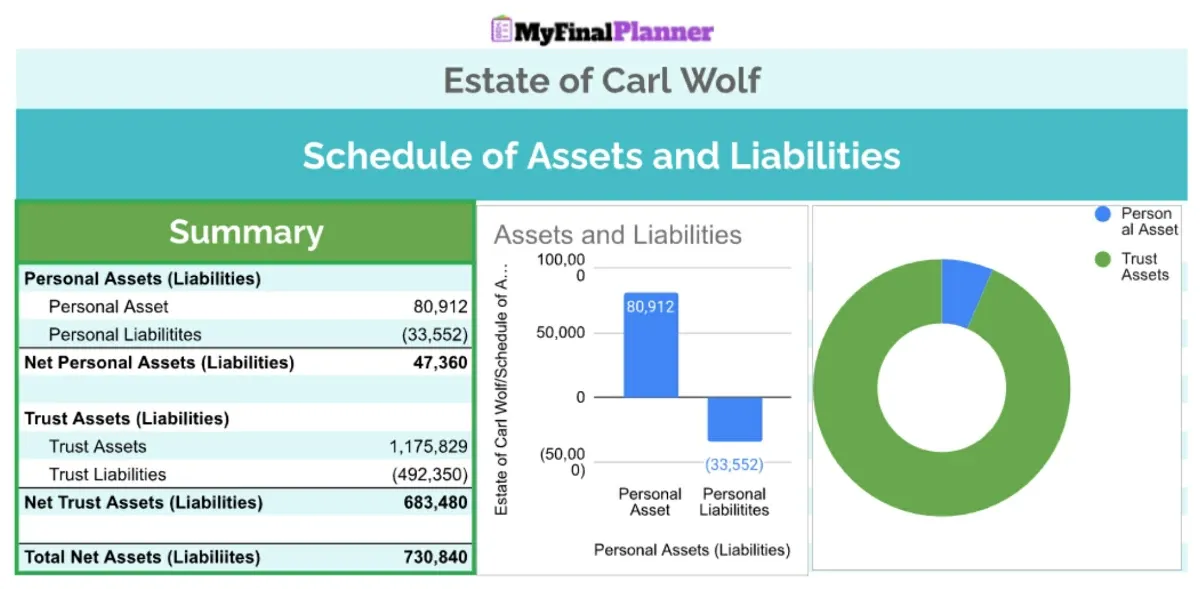Viewport: 1200px width, 589px height.
Task: Click the blue donut chart slice
Action: (x=964, y=293)
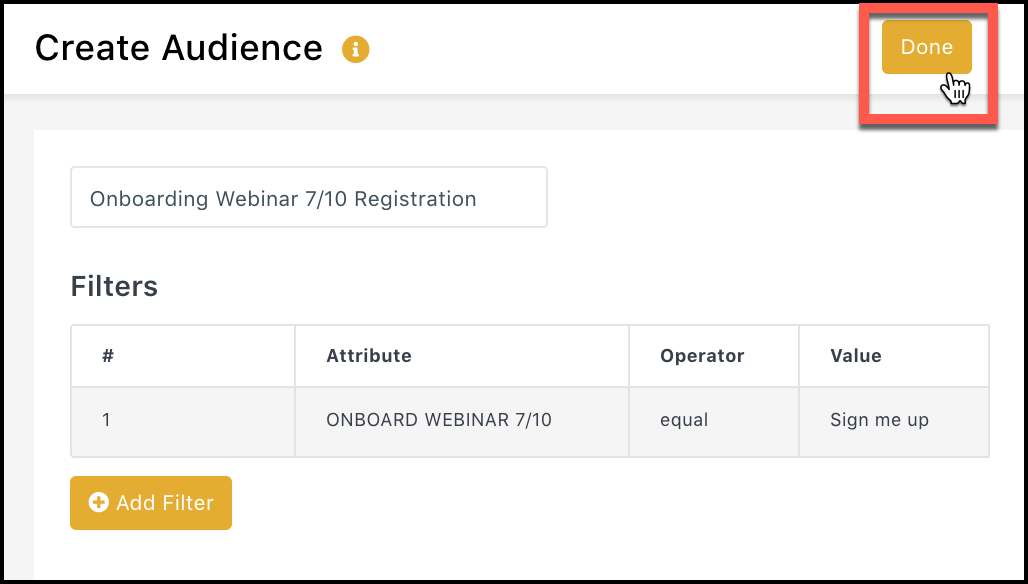Click the Filters section heading
1028x584 pixels.
point(114,286)
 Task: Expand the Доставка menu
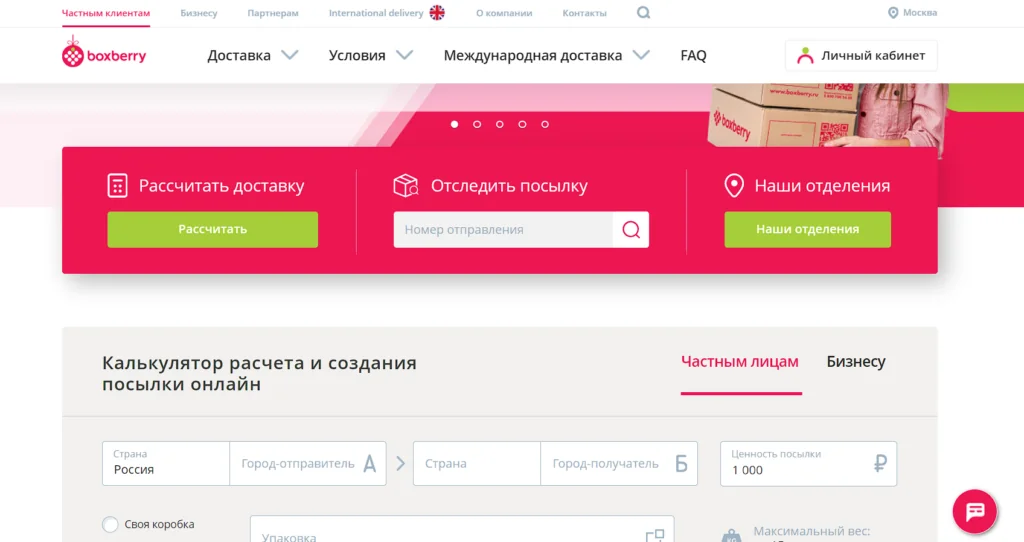(x=253, y=56)

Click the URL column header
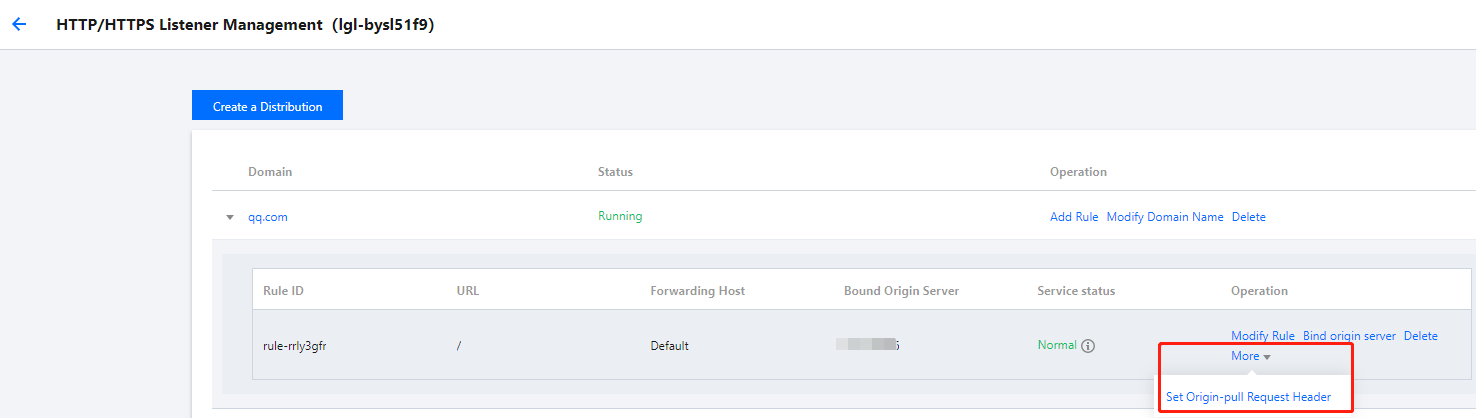pyautogui.click(x=468, y=291)
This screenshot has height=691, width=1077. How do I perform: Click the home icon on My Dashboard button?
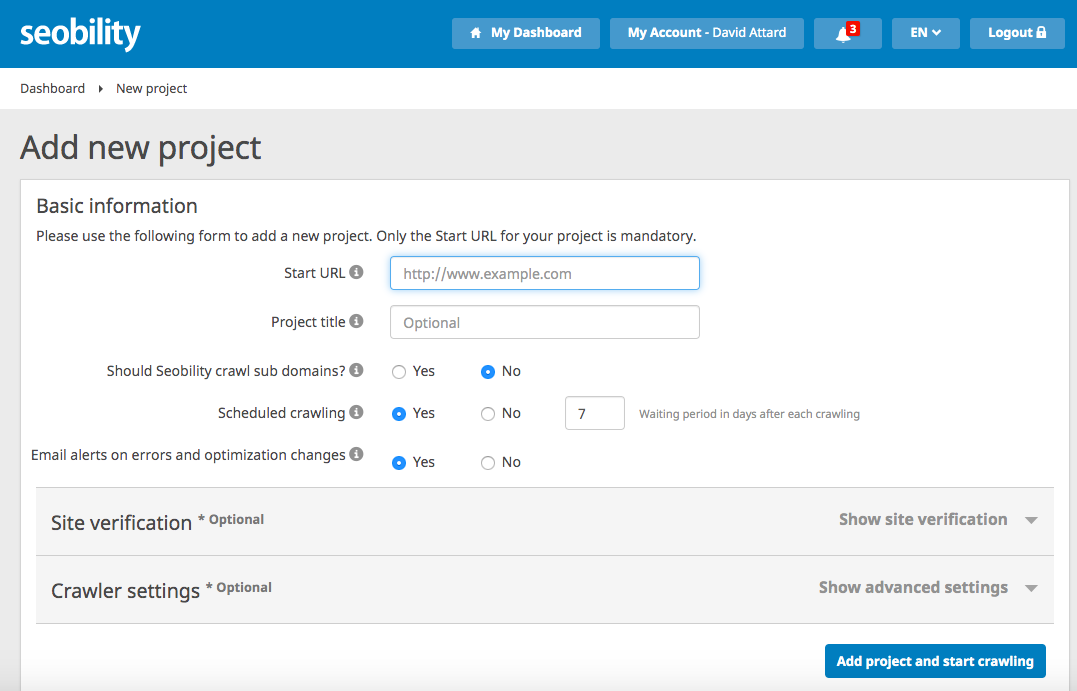475,33
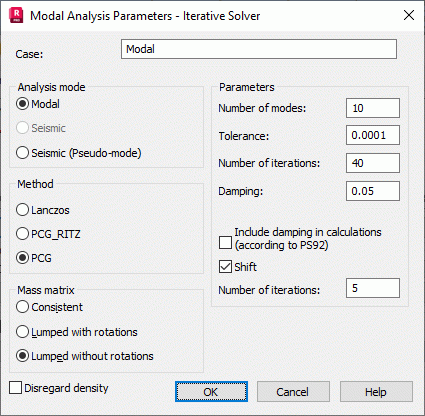Select the PCG method radio button
The width and height of the screenshot is (425, 416).
coord(22,258)
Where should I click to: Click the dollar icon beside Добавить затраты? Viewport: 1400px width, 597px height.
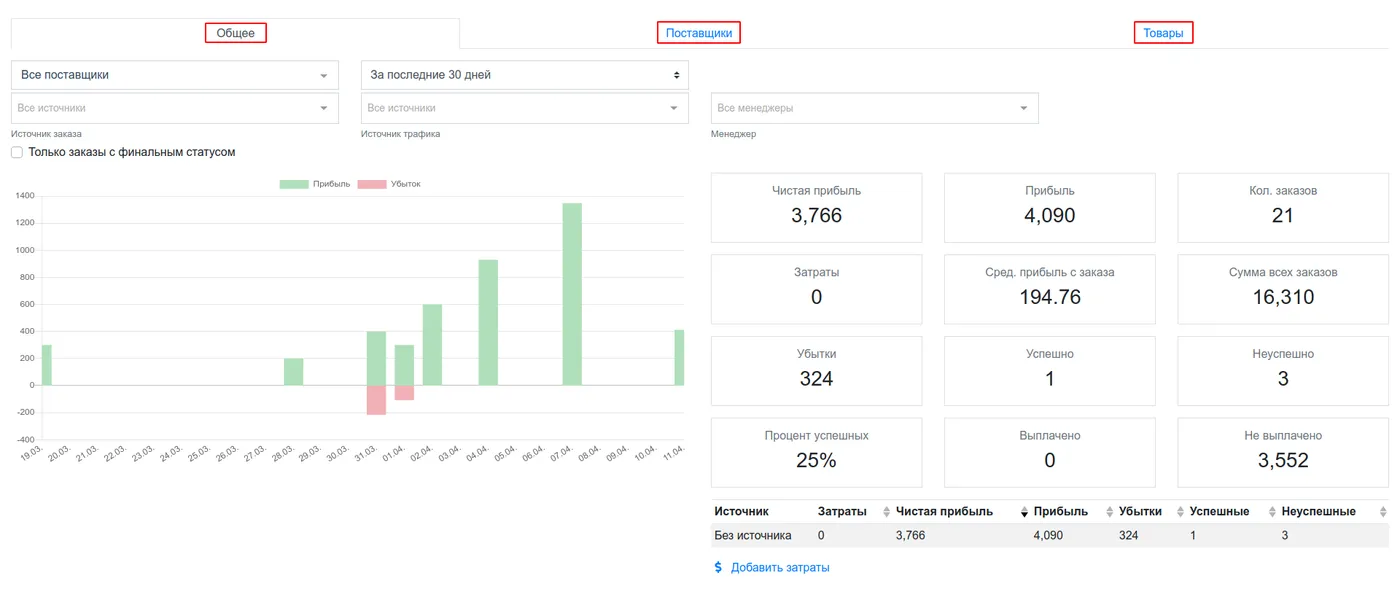[718, 567]
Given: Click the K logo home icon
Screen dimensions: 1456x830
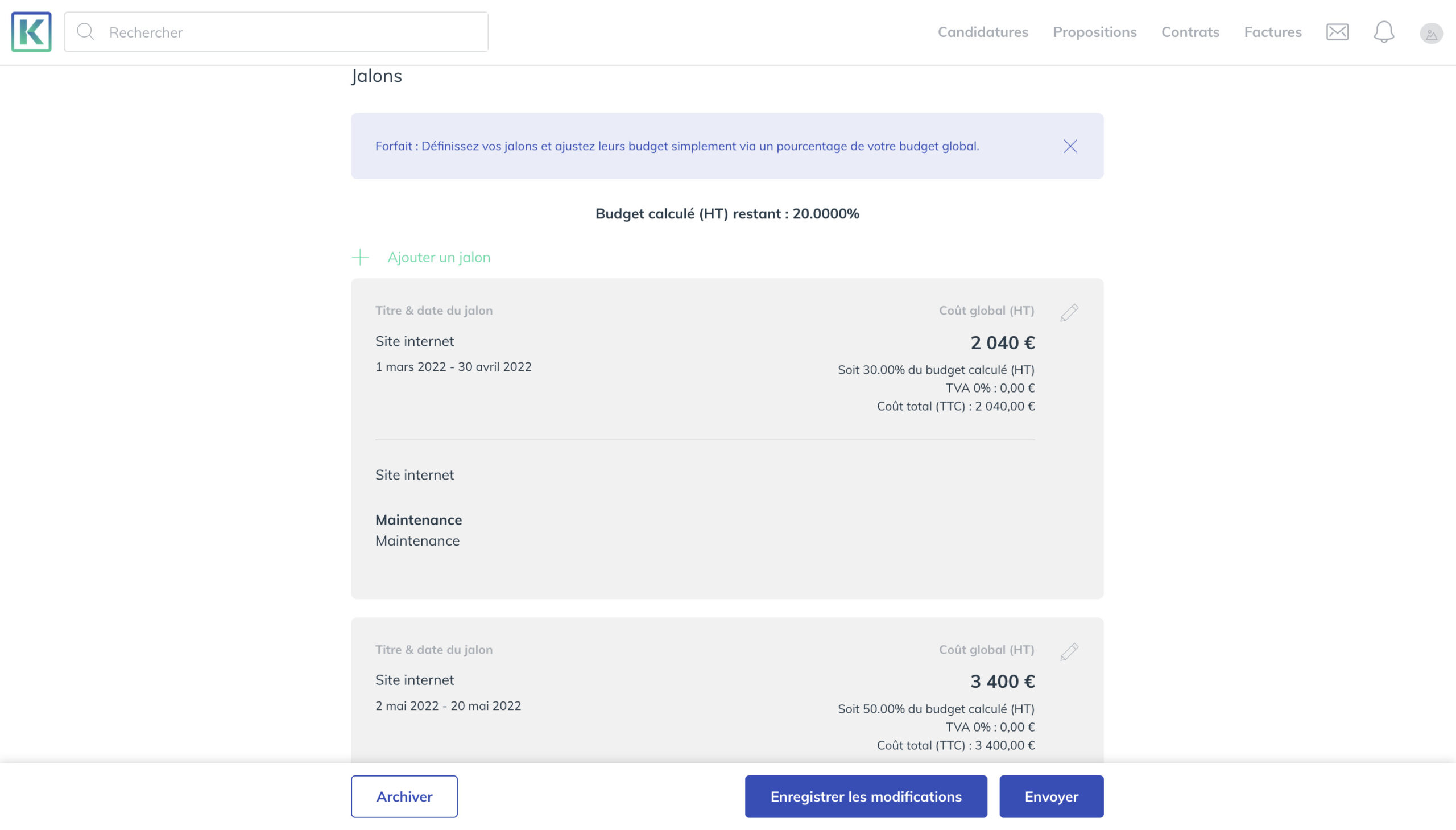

[Directions] Pictures must be left out of the answer, which should be exactly the lines from the one holding "Task: Expand the Доставка menu" through the last line of the entries above, both included; please add nothing.

[Your response]
 Task: Expand the Доставка menu
(x=253, y=56)

Click the URL column header
pyautogui.click(x=468, y=291)
This screenshot has height=691, width=1077. How do I perform: Click the home icon on My Dashboard button?
475,33
Select the PCG method radio button
The width and height of the screenshot is (425, 416).
coord(22,258)
Where should I click to: Click the dollar icon beside Добавить затраты? Viewport: 1400px width, 597px height.
[718, 567]
Given: Click the K logo home icon
Screen dimensions: 1456x830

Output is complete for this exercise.